Western Cape Mini-Budget: Prioritising safety of our residents
Opinion / 2 December 2019, 08:30am / David Maynier
On Tuesday, November 26, 2019, I delivered my maiden Medium Term Budget Policy Statement (MTBPS) in the Western Cape Provincial Parliament.
The MTBPS, or mini-budget, is an opportunity to make mid-year adjustments to fund new priorities ahead of the main budget, which takes place in March next year.
Because too many people live in fear in the Western Cape, during his State of the Province Address Premier Alan Winde promised that the Western Cape government would deliver a range of programmes that would keep people safe and he promised that we would make allowance for those programmes in the adjustments budget process.
Since then, we have developed a Western Cape Safety Plan, which is informed by evidence, will be implemented using the latest technology and aims to boost law enforcement capacity in our least safe neighbourhoods to deal with crime, especially violent crime.

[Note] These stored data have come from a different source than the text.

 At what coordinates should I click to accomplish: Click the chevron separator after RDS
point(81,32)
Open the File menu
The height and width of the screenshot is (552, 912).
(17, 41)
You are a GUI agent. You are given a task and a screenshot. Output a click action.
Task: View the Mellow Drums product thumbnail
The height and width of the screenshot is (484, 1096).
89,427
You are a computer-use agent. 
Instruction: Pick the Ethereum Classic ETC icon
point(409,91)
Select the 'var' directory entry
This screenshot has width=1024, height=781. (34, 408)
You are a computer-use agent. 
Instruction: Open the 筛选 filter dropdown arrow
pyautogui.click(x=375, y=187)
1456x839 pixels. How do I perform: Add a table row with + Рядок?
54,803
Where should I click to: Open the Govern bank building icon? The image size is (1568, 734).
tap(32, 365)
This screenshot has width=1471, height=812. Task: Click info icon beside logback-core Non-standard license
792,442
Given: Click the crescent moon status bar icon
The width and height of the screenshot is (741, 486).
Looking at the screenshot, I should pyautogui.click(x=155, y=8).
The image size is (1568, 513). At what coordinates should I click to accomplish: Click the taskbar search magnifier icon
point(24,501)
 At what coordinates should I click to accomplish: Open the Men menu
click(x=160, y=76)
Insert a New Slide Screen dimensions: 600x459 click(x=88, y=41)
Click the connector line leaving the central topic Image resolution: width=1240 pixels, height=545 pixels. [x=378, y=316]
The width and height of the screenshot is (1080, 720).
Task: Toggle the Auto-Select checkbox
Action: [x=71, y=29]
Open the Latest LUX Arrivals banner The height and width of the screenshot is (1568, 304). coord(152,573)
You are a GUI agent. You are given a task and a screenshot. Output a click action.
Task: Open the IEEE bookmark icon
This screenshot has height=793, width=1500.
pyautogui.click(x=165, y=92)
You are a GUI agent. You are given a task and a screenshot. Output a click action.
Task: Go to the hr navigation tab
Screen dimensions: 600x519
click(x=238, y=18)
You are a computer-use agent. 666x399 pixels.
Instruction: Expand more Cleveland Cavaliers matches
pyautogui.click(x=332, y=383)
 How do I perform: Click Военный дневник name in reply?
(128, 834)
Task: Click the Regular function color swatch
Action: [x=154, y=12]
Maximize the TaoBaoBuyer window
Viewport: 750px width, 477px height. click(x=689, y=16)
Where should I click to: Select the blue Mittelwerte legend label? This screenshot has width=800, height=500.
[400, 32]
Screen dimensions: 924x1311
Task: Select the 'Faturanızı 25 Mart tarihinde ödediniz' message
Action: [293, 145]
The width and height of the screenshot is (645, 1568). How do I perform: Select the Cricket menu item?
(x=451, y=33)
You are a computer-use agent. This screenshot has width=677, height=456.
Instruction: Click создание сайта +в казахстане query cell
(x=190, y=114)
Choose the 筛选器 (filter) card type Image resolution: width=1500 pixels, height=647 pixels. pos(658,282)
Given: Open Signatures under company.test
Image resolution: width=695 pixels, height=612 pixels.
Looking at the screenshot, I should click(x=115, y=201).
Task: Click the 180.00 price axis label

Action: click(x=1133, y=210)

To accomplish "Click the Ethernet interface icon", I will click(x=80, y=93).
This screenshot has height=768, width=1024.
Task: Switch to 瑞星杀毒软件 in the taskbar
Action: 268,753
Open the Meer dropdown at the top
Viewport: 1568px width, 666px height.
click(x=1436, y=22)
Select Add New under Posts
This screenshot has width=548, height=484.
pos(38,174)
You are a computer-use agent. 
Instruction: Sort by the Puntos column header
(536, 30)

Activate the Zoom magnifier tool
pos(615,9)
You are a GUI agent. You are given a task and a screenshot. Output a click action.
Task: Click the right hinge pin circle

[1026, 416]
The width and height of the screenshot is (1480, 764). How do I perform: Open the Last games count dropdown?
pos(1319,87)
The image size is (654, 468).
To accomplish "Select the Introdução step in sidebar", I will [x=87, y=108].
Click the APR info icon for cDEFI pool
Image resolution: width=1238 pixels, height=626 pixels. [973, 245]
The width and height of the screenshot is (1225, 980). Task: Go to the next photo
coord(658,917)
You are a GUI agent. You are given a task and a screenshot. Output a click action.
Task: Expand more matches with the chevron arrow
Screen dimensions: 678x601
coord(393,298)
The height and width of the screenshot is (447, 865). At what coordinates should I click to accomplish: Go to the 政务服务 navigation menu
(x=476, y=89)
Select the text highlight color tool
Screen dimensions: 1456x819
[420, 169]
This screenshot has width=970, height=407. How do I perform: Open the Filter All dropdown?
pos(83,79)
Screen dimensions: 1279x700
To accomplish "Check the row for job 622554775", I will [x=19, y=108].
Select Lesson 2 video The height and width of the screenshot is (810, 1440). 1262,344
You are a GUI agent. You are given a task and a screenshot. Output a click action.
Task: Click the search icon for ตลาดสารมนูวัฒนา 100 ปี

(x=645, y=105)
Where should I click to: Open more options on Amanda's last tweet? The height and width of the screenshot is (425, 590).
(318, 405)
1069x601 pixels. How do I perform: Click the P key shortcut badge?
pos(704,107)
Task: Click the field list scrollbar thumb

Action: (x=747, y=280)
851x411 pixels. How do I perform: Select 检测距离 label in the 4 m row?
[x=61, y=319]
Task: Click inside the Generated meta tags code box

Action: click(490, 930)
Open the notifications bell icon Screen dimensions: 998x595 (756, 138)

In the mini-budget, I was able to fulfil that promise by announcing that the Western Cape government will allocate R130 million over the next 12 months to train and deploy the first 1 000 law enforcement officers in partnership with the City of Cape Town, providing us with more “boots on the ground” to fight crime in the Western Cape.
As part of an ongoing commitment to improving safety in the province, over the next four years we will be spending an initial amount of R1.3 billion to fight crime, especially violent crime, in the Western Cape.
It is a well-known fact that Western Cape residents and some communities, in particular, face extremely high levels of crime and violence. According to the 2018/19 national crime statistics, the Western Cape has the second-highest level of murder in the country, with the murder rate at 60 per 100 000 people, almost double the national average of 36.4 per 100 000 people. And almost half of all murders are recorded in just 10 police stations in the province.
We recognise that the SAPS is simply not being provided with enough resources to properly protect the residents and that is why these law enforcement officers will be deployed specifically to the 10 murder hotspots in the Western Cape.
More boots on the ground, informed by technology and data, will ensure that more criminals are caught in the Western Cape, with proper evidence that can help lead to prosecutions, removing them from the streets and ensuring that these neighbourhoods become safe again.
This evidence and data-informed strategy is crucial because it is well known that violent crime is usually concentrated in small locations, such as a specific block of streets, a park or a specific shopping centre.
If our visible policing resources are deployed to an entire police precinct without clear focus, they will have a limited impact in stopping violent criminals. That’s why we’re focusing on targeted policing where and when crime happens most and problem-solving with communities to ensure people are safe in the Western Cape.
When so many people have lost hope, and when so many people have lost trust, we are actually getting things done in the Western Cape.
* David Maynier is finance and economic opportunities MEC.
** The views expressed here are not necessarily those of Independent Media.